Work required =
Collect every line in the entries below that contains the string "folder", and copy each such line in full. Match case exactly.

(Entries taken from a collection)

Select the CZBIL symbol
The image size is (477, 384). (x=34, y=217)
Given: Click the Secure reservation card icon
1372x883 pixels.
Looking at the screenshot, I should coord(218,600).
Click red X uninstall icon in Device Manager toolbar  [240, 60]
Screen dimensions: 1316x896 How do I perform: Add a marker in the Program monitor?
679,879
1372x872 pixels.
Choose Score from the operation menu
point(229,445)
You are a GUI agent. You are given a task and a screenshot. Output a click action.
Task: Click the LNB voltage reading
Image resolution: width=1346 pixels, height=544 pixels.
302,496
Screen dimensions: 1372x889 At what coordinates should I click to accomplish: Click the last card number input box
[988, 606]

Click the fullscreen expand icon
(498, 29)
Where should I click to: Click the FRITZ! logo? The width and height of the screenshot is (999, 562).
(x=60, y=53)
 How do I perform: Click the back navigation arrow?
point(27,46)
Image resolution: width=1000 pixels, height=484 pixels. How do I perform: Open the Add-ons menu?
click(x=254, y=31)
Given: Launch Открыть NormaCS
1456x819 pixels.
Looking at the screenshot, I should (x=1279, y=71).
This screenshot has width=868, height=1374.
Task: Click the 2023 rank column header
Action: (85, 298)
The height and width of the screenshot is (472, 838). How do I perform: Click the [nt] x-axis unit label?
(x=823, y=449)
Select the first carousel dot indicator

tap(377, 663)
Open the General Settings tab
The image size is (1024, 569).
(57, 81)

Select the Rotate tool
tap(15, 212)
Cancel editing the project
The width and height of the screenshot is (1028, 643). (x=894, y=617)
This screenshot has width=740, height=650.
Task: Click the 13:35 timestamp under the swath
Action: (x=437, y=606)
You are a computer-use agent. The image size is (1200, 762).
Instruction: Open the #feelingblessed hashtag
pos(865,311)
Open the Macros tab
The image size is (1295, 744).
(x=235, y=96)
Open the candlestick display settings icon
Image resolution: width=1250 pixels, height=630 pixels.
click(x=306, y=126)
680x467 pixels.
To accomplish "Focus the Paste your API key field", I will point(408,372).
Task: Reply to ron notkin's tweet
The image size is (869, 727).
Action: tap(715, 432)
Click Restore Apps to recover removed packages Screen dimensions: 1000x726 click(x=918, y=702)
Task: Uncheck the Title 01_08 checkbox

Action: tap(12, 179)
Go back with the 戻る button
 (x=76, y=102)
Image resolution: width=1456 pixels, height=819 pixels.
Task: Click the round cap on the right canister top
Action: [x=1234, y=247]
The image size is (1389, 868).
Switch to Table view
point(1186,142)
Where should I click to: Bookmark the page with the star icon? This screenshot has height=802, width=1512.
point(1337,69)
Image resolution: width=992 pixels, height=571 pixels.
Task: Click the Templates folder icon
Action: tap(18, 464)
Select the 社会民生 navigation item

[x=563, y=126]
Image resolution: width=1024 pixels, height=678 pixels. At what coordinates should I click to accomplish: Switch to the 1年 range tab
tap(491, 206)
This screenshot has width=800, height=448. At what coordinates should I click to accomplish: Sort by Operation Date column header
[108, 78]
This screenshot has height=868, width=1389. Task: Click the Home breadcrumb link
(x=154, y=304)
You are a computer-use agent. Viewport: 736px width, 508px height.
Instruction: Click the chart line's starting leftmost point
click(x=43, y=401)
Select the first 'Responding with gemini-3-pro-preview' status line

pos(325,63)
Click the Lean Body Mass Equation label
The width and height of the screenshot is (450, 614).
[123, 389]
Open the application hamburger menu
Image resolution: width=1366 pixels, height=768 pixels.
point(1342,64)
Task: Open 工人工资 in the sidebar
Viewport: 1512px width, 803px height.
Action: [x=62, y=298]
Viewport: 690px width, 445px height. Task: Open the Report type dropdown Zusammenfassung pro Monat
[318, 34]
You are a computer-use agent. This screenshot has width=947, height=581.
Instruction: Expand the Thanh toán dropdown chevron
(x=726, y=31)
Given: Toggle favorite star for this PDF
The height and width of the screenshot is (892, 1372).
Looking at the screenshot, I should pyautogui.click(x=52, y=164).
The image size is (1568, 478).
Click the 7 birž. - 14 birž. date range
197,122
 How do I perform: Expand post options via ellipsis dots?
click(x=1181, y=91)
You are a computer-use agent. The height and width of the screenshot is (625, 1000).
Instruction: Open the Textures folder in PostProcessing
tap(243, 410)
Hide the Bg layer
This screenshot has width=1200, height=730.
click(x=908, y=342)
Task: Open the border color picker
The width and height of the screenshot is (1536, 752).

Exercise response =
Task: Click the Templates folder icon
Instruction: Open the Textures folder in PostProcessing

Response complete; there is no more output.